Thursday, April 19, 2007

Today's Globe and Mail

The Globe and Mail is Canada's newspaper of record, serving the purposes of both the New York Times and the Wall Street Journal. Today's Globe features two climate change stories on the front page, and one on the editorial page.

The editorial sums up the Globe's position on the main story. The story asserts that Canadian Kyoto compliance would require a 1/3 reduction in greenhouse gas net emissions per year spread over the next five years. So it is not hard to credit the following:


"I believe the economic cost would be at leaqst as deep as the recession in the early 1980s. ..." Mr. Drummond writes in a letter.

It will be difficult for the Liberals to attack Mr. Drummond, a senior Canadian economist whom [the Liberals among others] have consulted over the years.


Showing that for politicians, having politics trump actual reality is not a phenomenon that is unique to one side or the other of the political spectrum, the Liberals are happy to score cheap points off a problem that is of their own making. (They were the majority party during most of the Kyoto years, while Canada's emissions burgeoned.)

I am interested in making a case that economists should not be listened to on long time scales, but the other side of the coin is that their advice is indeed valuable on short time scales.

Canada has already procrastinated to the point where meeting Kyoto protocols is an impractical goal.
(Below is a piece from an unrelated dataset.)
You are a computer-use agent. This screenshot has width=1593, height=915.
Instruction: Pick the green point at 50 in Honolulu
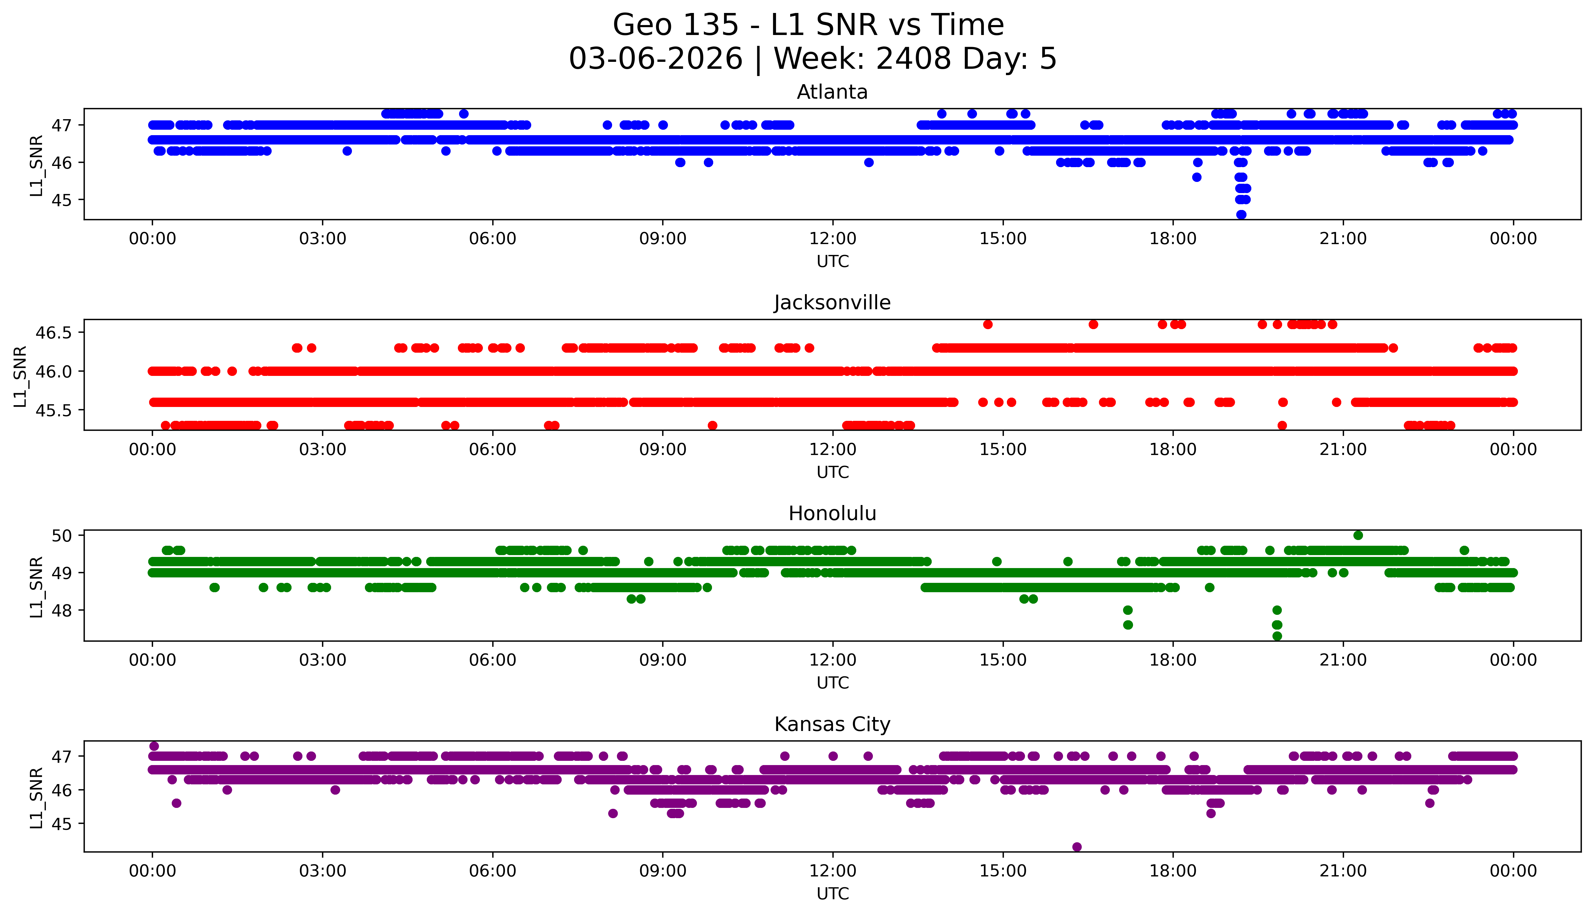[x=1358, y=535]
It is ludicrous to suggest starting now to meet those goals, and it is offensive for the party that promoted those increases to blame the failure on the new conservative government.

Canada should strive to meet and exceed Kyoto goals as quickly as is possible without major disruption. Avoiding major disruption is, after all, the point of reducing emissions. Starting out with a major disruption misses the point.

(None of this is to offer much enthusiasm for the Harper government which is making plenty of other mistakes, like rolling back gun registration laws. But that's for another time and place.)

Indeed, the Globe's editorial page, in my opinion, more-or-less rightly summarizes:


The opposition MPs, led by the Liberals, have let crass politics trump their policy judgment. The federal government cannot and should not take such drastic action to meet Kyoto goals.

None of this letts Ottawa off the hook. Global warming is real. The Tories have a duty to produce a substantive package of market-based policies that would foster real reductions, albeit at a slower pace. But the federal government cannot destroy Canada to save it.


Well, whether the policies are market-based or not, they need to happen. The idea of Kyoto was that we would have 15 years to reduce modestly, not ten years to grow rapidly and then 5 to shrink spectacularly. The second plan makes no sense, and pretending it does to make cheap political points is not the way out of our predicament.

The second GHG related story states that Ontario intends to eliminate sales of incandescent bulbs by 2012. Good. Not market based at all. Purely regulatory, and perfectly appropriate.

2 comments:

Dano said...

Please don't stop blogging.

Best,

D

Michael Tobis said...

Thanks, D!

Please do pass it along. I crave the attention.